The medical establishment has come up with a diagnosis called "depression." The diagnosis has reached epidemic levels in the United States. It is almost a diagnosis of exclusion — that is, a catch all label for patients with complaints such as Mrs. Mulken's, without other identifiable problems.

But what is depression? What causes it? And why do increasing numbers of people suffer from it?

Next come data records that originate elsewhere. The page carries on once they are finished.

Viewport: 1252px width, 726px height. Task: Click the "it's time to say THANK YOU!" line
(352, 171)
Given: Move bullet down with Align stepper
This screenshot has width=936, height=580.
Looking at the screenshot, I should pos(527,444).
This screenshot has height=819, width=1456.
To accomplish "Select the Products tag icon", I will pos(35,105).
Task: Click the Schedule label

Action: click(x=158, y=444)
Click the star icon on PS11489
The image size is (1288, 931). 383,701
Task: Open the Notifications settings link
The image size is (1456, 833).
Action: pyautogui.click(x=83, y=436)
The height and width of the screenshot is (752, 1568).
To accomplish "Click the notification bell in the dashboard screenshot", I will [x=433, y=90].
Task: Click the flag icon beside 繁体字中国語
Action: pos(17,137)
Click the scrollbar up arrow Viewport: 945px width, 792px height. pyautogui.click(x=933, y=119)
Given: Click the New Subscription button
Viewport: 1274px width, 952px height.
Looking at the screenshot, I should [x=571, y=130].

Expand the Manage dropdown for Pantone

"Mood Disorders," Chapter Six of Clinical Psychiatry for Medical Students discusses the diagnosis and treatment of depression. Here it states: "the hallmarks of depression are a subjective sense of dysphoria (sadness) and an inability to derive pleasure from life (anhedonia)." Theories about why we experience depression are practically numberless. Many center around the idea that the chemical messengers (neurotransmitters) between nerve cells have altered. That is why the most popular anti-depressants prescribed today are the selective serotonin reuptake inhibitors (SSRI's) — they increase the concentration of a chemical messenger called serotonin.

I have prescribed these medications many times. Indeed, they can help people feel better. And new anti-depressants come out every year. Drug representatives visit my office every day to tell me why their drug is better than the others.

But is taking a pill the answer?

Nowadays, it has become the answer for everything. In the past 50 years, the arsenal of pharmacology has proliferated in power and scope. At the beginning of the 20th century (or in underdeveloped countries today), it was quite common for parents to lose a child to infection. Pharmacology has brought us antibiotics and vaccinations which have saved literally millions of lives from infectious diseases. It has given us medications to treat common disease, such as high blood pressure or peptic ulcers, further increasing our life spans.

It has provided us with countless over-the-counter drugs for everything from an upset stomach to a runny nose. We live in the Age of Drugs: there is a medication for almost everything that ails us.

As a physician who has done his share of both operating and prescribing, I worry that the treatment strategies for depression are flawed. Surgery deals with the problems that are well defined — there is nothing subtle about a hernia or a tumor. You perform the operation, the problem is fixed, the symptoms go away.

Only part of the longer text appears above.